═══ RECORDED INFORMATION ═══

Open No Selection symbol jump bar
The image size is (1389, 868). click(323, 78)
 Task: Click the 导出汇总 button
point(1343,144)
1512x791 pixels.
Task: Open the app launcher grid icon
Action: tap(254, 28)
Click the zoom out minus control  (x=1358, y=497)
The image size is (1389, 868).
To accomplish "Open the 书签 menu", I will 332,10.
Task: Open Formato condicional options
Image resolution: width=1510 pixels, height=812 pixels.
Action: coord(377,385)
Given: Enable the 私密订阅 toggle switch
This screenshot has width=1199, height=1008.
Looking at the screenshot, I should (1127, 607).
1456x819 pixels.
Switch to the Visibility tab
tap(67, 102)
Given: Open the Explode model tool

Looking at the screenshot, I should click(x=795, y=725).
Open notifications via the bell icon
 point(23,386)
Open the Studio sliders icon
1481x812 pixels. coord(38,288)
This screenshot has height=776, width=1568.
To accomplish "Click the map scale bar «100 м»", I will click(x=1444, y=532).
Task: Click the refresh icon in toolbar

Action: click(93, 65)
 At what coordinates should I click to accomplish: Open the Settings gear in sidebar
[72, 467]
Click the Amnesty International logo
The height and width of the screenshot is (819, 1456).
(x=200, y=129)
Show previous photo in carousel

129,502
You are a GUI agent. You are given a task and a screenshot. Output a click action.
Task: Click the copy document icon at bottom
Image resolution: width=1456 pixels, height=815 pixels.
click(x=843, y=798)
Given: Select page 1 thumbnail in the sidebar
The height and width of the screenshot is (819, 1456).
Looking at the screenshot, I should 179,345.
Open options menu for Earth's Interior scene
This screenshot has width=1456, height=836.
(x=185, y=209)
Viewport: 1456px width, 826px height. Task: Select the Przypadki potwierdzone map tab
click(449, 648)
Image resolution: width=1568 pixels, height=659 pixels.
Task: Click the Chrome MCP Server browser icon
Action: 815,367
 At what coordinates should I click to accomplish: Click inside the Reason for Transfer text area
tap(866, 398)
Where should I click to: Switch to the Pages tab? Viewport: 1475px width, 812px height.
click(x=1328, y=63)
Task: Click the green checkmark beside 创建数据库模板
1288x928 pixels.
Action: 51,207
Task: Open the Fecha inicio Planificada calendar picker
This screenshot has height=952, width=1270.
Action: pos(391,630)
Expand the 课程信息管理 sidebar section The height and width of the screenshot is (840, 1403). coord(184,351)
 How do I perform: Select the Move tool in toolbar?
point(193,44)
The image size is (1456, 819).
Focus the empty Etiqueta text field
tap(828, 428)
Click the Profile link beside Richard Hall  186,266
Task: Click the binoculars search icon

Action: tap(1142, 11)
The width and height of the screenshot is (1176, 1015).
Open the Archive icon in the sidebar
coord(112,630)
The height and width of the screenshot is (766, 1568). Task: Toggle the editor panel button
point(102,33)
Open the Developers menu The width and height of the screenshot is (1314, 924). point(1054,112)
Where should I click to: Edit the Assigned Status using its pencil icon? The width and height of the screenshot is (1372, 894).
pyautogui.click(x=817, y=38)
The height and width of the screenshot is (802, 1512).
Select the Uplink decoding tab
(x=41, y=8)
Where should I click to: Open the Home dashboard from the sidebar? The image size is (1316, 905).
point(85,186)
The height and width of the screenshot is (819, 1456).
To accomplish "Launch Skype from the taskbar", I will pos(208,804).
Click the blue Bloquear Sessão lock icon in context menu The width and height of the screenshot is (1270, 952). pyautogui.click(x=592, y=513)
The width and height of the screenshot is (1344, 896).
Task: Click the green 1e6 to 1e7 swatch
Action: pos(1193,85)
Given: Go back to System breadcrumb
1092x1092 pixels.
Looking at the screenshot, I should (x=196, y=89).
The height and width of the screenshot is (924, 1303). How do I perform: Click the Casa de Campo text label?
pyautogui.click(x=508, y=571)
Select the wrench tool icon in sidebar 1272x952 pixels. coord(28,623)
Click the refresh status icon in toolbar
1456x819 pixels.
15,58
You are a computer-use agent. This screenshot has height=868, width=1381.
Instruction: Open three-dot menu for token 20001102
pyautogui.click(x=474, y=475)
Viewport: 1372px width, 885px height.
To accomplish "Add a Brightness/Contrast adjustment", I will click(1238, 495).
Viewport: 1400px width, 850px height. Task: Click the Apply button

═══

- [EXERCISE REQUIREMENTS]
Starting from the line that contains "The height and width of the screenshot is (802, 1512).", reproduce each line of the data exactly through the last one.

- [WRITTEN REPLY]
The height and width of the screenshot is (802, 1512).
Select the Uplink decoding tab
(x=41, y=8)
Where should I click to: Open the Home dashboard from the sidebar? The image size is (1316, 905).
point(85,186)
The height and width of the screenshot is (819, 1456).
To accomplish "Launch Skype from the taskbar", I will pos(208,804).
Click the blue Bloquear Sessão lock icon in context menu The width and height of the screenshot is (1270, 952). pyautogui.click(x=592, y=513)
The width and height of the screenshot is (1344, 896).
Task: Click the green 1e6 to 1e7 swatch
Action: pos(1193,85)
Given: Go back to System breadcrumb
1092x1092 pixels.
Looking at the screenshot, I should (x=196, y=89).
The height and width of the screenshot is (924, 1303). How do I perform: Click the Casa de Campo text label?
pyautogui.click(x=508, y=571)
Select the wrench tool icon in sidebar 1272x952 pixels. coord(28,623)
Click the refresh status icon in toolbar
1456x819 pixels.
15,58
You are a computer-use agent. This screenshot has height=868, width=1381.
Instruction: Open three-dot menu for token 20001102
pyautogui.click(x=474, y=475)
Viewport: 1372px width, 885px height.
To accomplish "Add a Brightness/Contrast adjustment", I will click(1238, 495).
Viewport: 1400px width, 850px height. Task: Click the Apply button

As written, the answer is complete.